Una Iglesia cómplice, bienintencionada e ingenua.

Frente a esta tremenda situación de injusticia es doloroso añadir que la Iglesia jugaba un papel de cómplice ingenuo y que los seguidores de un Evangelio de caridad y fraternidad eran las excepciones.


Por de pronto, nos encontramos con un número excepcionalmente alto de “personal de Iglesia”. Contamos con cifras bastante serias, referidas a los principios del siglo XIX, que nos dicen que eclesiásticos, frailes y monjas se acercaban a las 200.000 personas en España, uno de cada cincuenta españoles, el doble proporcionalmente que los que entonces tenía Italia, el triple de los que contaba Francia, siete veces más proporcionalmente de los que tiene hoy España.
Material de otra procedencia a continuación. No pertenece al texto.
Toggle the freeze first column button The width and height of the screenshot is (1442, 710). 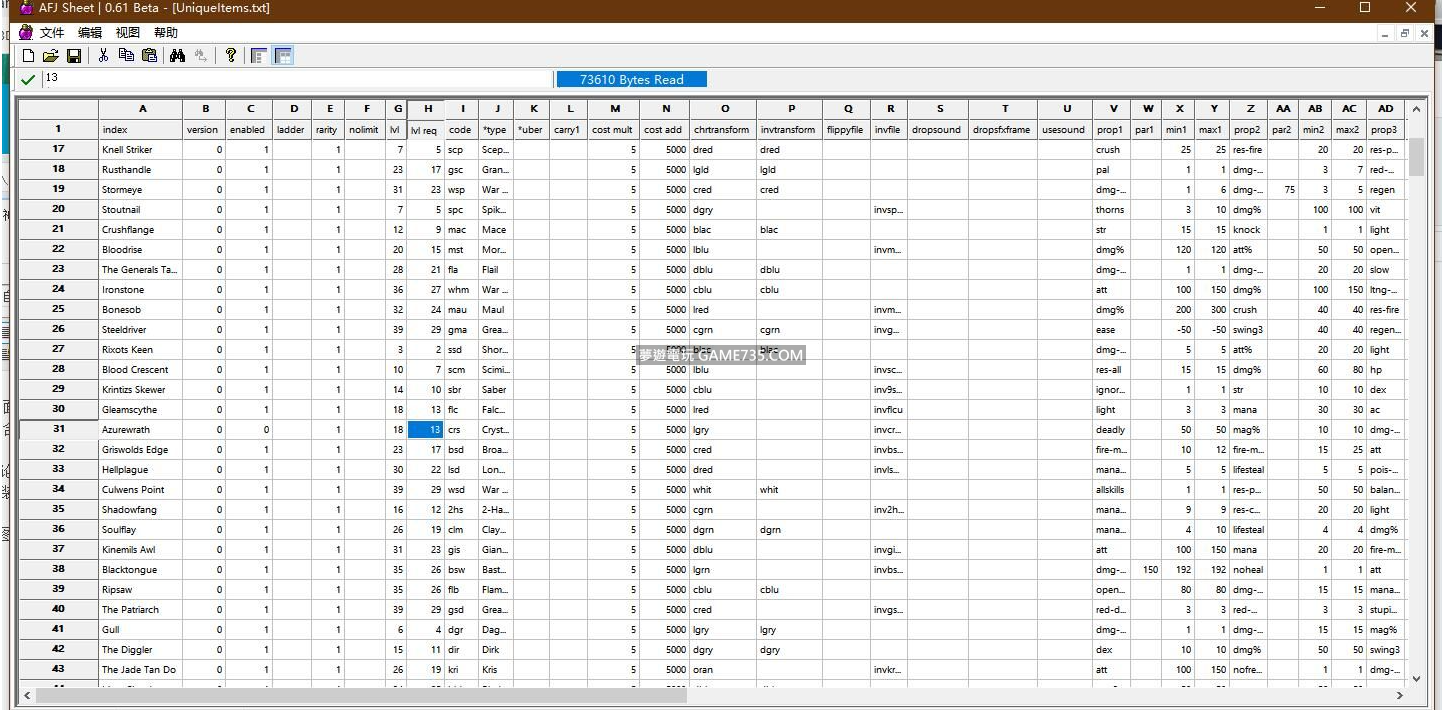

El clero secular superaba los 85.000. Los religiosos eran 70.000. Las monjas, 30.000. Los oficiales de la Inquisición, 8.000 ¿Vocaciones auténticas todas ellas? Evidentemente, no. Para muchos campesinos el acceso al sacerdocio era la única manera de huir del arado. El régimen de mayorazgo hacía que muchos nobles destinasen a la tonsura clerical a los hijos menores. Y en no pocos casos se fundaba una capellanía -exenta de impuestos- para conseguir por poco dinero “colocar” a un hijo.

Aparte de la problemática moral que este exceso suponía, el país vivía en una “inflación” clerical que explica muchos anticlericalismos. Piénsese en una ciudad como Toledo en 1820: para 12.000 habitantes tenía 27 parroquias, 15 monasterios de varones, 23 de mujeres y más de la mitad de los inmuebles de la ciudad eran de propiedad eclesiástica.
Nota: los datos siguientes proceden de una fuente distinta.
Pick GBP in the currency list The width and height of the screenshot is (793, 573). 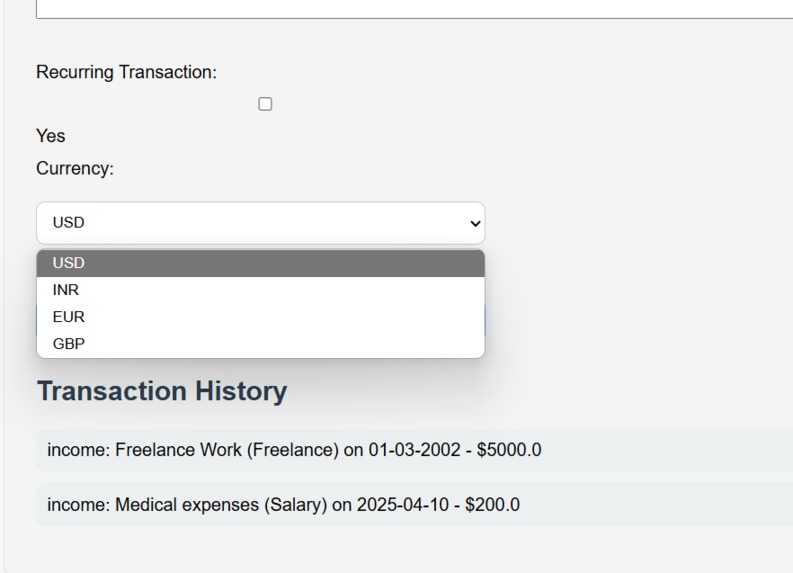(261, 343)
Porque junto al número iba la riqueza institucional. También entonces -y más que nunca- se producía ese doble fenómeno que junta la pobreza real de una mayoría de clérigos de pueblo y la casi miseria de muchos con la impresión – y también la realidad- de una aplastante riqueza de la Iglesia institucional. Los obispos eran nobles entre los nobles. Los mismos superiores de las grandes órdenes ofrecían la estampa de verdaderos potentados: el general de los franciscanos (¡asombro!) tenía rango de Grande de España y recibía por donde pasaba los honores correspondientes a un comandante en jefe.

Y estaba ahí el dinero contante y sonante. Cálculos que no parecen exagerados señalan que los ingresos anuales de la Iglesia ascendían, a principios de siglo, a 1.042 millones de reales (600 millones provenientes de rentas de propiedades rústicas y urbanas, 324 de diezmos y primicias, 118 de derechos de estola y pie de altar). Y aunque esta cifra no es muy alta si se divide por el número de eclesiásticos (13 reales diarios, un sueldo de obreros), sí lo es vista en su globalidad. Como lo es el hecho de que quienes eran el 2 por 100 de la población poseyeran el 12 por 100 de los bienes inmuebles de la nación.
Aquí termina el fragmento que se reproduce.